Chronic kidney disease (CKD) generally impacts clearance of renally eliminated drugs but growing evidence shows that it can influence clearance of hepatically eliminated drugs and a complete mechanistic understanding of this phenomenon is still lacking. CKD leads to accumulation of uremic toxins, including indoxyl- 3-sulfate (3-INDS) and indole-3-acetic acid (3-IAA).
Objective: In this study, we evaluated the potential of 3-INDS and 3-IAA (10, 30 and 100 μM) to induce liver cytochrome P450 (CYP) enzymes CYP1A2, 2B6 and 3A4/5 using cultured primary human hepatocytes following once daily treatment for 3 days.

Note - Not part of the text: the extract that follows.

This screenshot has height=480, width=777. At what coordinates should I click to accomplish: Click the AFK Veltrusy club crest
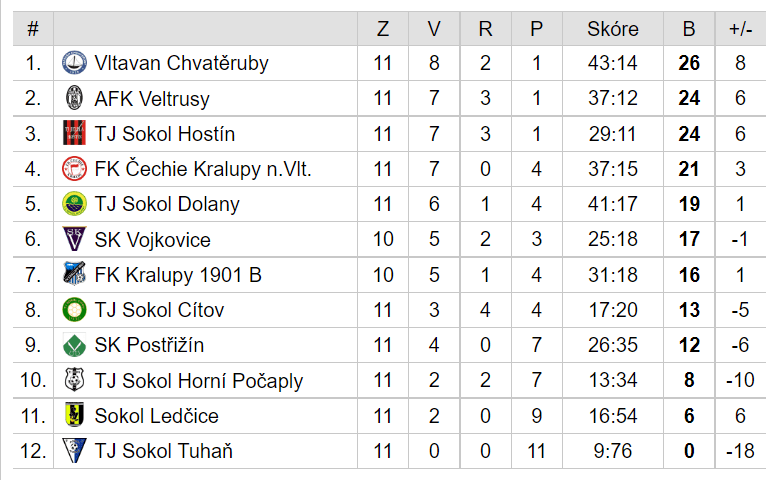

Results: 3-INDS potently induced CYP1A2 mRNA and enzyme activity in a dose-dependent manner but did not induce CYP2B6 or 3A4. At 100 μM, a concentration observed in humans under uremic conditions, 3-INDS increased CYP1A2 mRNA and activity by 93% and 292% respectively when compared with prototypical inducer omeprazole. However, 3-IAA did not induce CYP1A2, 2B6 or 3A4.
Conclusion: These results suggest that the uremic toxin, 3-INDS, is a potent CYP1A2 inducer and lends valuable mechanistic basis for how kidney disease can affect hepatic metabolism.
Keywords: Chronic kidney disease, chronic renal failure, cytochrome P450, high-performance liquid chromatography, indole- 3-acetic acid, indoxyl-3-sulfate, liquid chromatography-tandem mass spectrometry.